Yes, right now Semantic Search only works for FAQs. The reason is that FAQ names and user queries are naturally similar, so we can use the same BERT model to understand them both. This isn't necessarily true for other fields, so this type of semantic search doesn't work as well. But in the future we plan on adapting this technology to other entities and fields too!
Can I still use textSearch on other fields for my FAQs?
Yes! You can still search other fields like the keywords field or any custom fields you have. Semantic Search works in conjunction with either text search or NLP filters on other fields. When text search is activated on other fields, the algorithm mixes the signals from both fields to determine which FAQs are most relevant.
Does semantic search work with synonyms?
Yes! Semantic Search doesn't require synonyms, but it still considers synonyms when searching for FAQs. More specifically, Semantic Search will never require synonyms for words that are naturally similar, like "fast" and "quick".
However, you might still want to use synonyms for words that are not naturally similar, or that are only similar in the context of your particular Answers experience.
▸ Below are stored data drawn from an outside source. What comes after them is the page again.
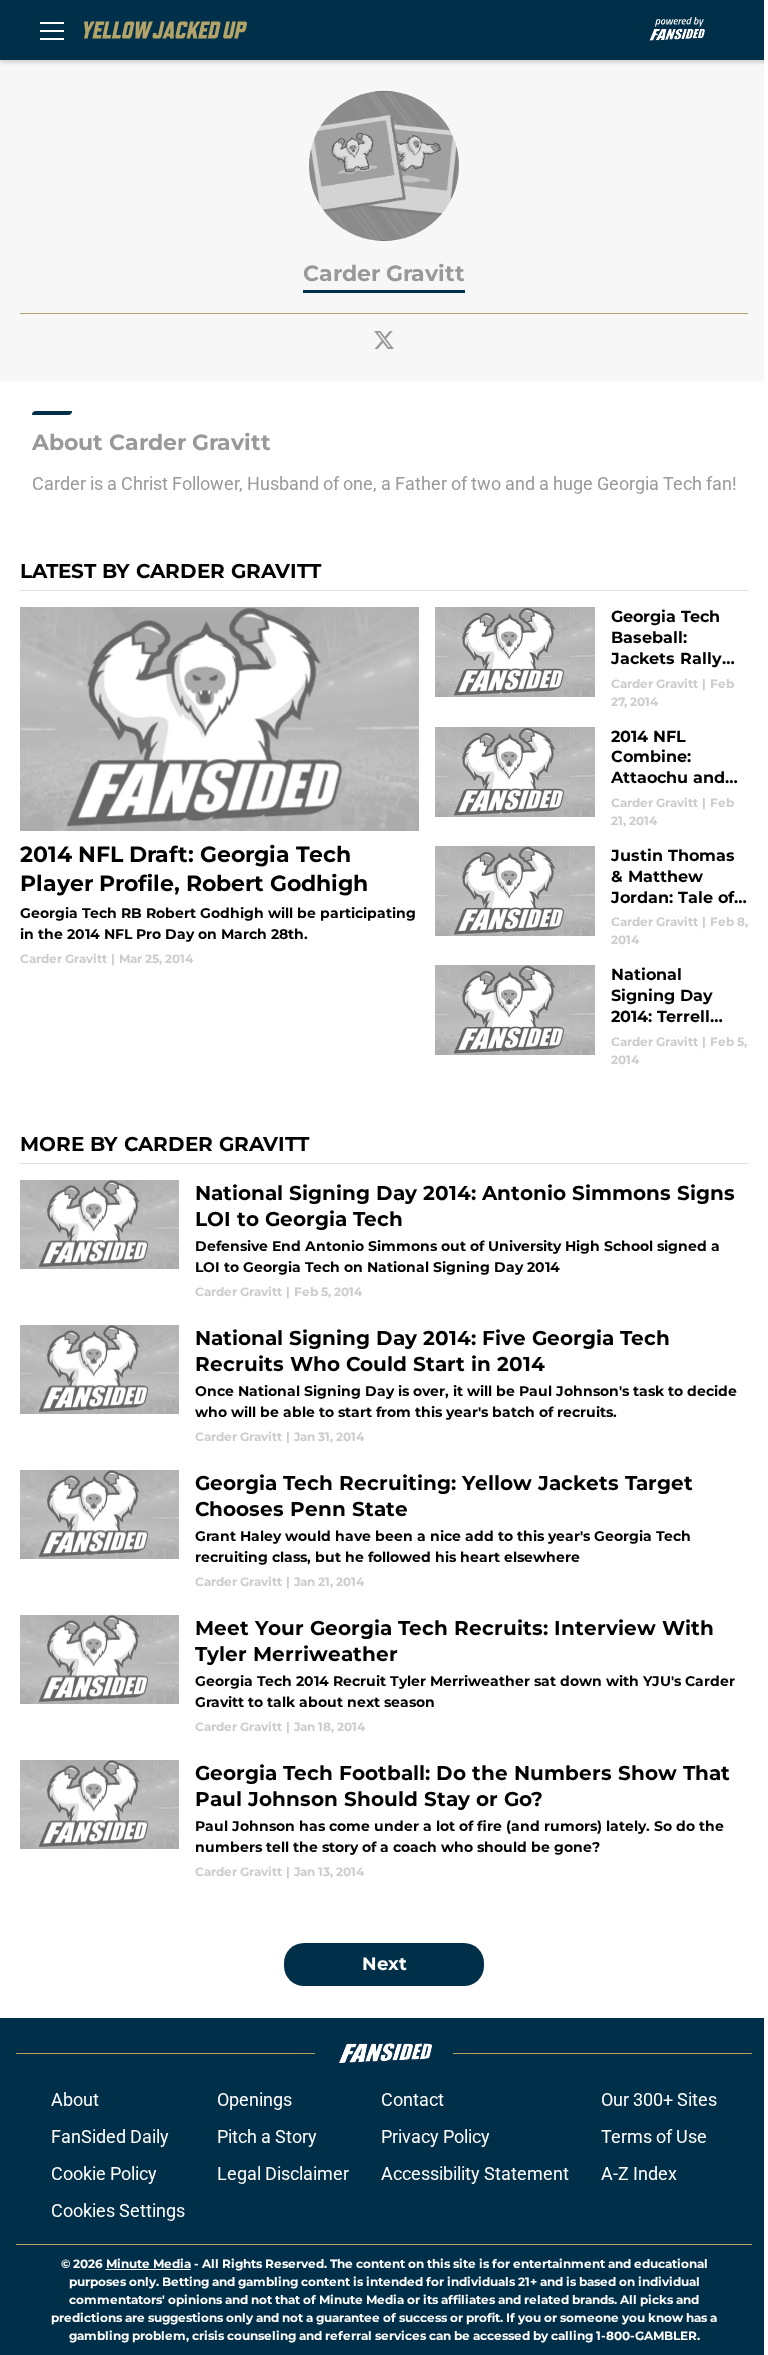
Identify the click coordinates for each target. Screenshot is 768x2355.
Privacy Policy (435, 2136)
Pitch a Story (267, 2136)
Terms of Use (654, 2136)
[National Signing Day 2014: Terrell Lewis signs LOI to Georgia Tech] (591, 1016)
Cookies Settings (118, 2210)
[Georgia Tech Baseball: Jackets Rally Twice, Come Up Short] (591, 658)
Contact (412, 2099)
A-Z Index (639, 2173)
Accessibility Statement (475, 2173)
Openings (254, 2099)
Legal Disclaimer (283, 2173)
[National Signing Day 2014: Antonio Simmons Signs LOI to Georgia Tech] (384, 1240)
What if I am using a custom entity type for FAQs? How do I use Semantic Text Search?
Semantic Search only works on the built-in FAQ entity, so you'll need to move data from your custom FAQ entity to the built-in one. This can be accomplished easily by exporting and re-uploading your data.
Semantic Text Search seems to be returning a lot more FAQs than previously. Is this by design?
Yes — because semantic search doesn't require any individual keyword matches, it tends to return more results than textSearch, though not always. You can set a maximum number of results to show on the front-end, using the limit parameter on the results configuration.